* What the task asks
Give back the line containing "Switch to the" along with every line after it, exactly, until the entries end.
[[ Supplied records open ]]
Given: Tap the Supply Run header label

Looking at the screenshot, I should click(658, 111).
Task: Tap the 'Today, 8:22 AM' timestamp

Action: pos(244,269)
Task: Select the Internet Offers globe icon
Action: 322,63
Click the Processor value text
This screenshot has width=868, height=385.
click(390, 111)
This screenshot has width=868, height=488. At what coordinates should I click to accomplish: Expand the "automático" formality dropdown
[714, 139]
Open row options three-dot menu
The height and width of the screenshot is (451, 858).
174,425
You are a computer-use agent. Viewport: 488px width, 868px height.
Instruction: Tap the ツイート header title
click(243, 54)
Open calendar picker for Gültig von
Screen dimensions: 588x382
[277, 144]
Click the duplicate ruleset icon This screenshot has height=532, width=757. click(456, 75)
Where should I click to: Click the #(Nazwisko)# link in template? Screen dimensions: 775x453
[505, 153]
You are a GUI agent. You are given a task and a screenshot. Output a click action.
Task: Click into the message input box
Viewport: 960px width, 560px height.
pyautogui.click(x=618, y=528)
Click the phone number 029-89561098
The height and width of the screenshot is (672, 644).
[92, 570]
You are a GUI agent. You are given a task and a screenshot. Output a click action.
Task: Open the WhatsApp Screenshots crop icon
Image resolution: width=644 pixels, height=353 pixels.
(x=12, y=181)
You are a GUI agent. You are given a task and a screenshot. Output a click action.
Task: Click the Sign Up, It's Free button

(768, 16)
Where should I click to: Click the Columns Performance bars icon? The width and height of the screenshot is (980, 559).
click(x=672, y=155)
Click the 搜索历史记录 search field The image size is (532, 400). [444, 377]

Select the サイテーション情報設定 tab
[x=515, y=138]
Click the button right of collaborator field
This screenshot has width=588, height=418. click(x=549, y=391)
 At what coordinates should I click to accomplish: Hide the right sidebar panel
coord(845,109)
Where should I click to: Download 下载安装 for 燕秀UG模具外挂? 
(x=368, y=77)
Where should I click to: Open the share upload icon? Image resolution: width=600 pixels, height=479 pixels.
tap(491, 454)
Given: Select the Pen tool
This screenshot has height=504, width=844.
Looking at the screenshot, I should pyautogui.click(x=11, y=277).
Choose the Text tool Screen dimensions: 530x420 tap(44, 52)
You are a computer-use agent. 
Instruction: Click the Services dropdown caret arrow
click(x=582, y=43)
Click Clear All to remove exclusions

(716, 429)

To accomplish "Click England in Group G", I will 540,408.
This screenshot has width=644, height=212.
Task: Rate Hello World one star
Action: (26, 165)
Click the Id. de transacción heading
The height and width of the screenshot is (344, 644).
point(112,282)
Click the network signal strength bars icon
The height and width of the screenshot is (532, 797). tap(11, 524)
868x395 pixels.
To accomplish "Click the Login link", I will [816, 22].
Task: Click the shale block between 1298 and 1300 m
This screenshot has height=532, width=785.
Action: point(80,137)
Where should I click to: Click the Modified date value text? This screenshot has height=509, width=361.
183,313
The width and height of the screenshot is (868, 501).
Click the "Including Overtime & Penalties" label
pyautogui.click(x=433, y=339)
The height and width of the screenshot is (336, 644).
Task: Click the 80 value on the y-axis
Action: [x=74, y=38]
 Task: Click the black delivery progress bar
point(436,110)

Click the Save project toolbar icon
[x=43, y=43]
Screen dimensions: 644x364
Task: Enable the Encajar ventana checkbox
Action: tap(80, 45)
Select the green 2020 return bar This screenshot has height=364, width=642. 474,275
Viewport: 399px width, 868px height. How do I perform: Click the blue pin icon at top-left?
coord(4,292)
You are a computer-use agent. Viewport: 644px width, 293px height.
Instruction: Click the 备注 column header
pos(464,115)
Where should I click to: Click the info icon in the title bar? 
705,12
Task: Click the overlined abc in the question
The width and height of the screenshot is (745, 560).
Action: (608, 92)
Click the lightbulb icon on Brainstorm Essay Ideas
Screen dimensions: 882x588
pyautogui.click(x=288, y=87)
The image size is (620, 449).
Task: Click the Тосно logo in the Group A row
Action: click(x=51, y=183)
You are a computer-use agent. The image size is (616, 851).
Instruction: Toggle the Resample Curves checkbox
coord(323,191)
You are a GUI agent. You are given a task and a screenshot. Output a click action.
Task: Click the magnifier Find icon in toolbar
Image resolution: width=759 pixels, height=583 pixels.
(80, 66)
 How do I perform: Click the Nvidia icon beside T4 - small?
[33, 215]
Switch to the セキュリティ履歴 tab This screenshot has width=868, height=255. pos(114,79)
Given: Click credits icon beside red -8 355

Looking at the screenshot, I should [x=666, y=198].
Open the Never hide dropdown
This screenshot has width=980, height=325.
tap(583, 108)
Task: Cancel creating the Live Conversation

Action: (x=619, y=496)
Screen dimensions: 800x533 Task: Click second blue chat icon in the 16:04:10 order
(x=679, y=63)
[[ Supplied records closed ]]
* Response box
Switch to the セキュリティ履歴 tab This screenshot has width=868, height=255. pos(114,79)
Given: Click credits icon beside red -8 355

Looking at the screenshot, I should [x=666, y=198].
Open the Never hide dropdown
This screenshot has width=980, height=325.
tap(583, 108)
Task: Cancel creating the Live Conversation

Action: (x=619, y=496)
Screen dimensions: 800x533 Task: Click second blue chat icon in the 16:04:10 order
(x=679, y=63)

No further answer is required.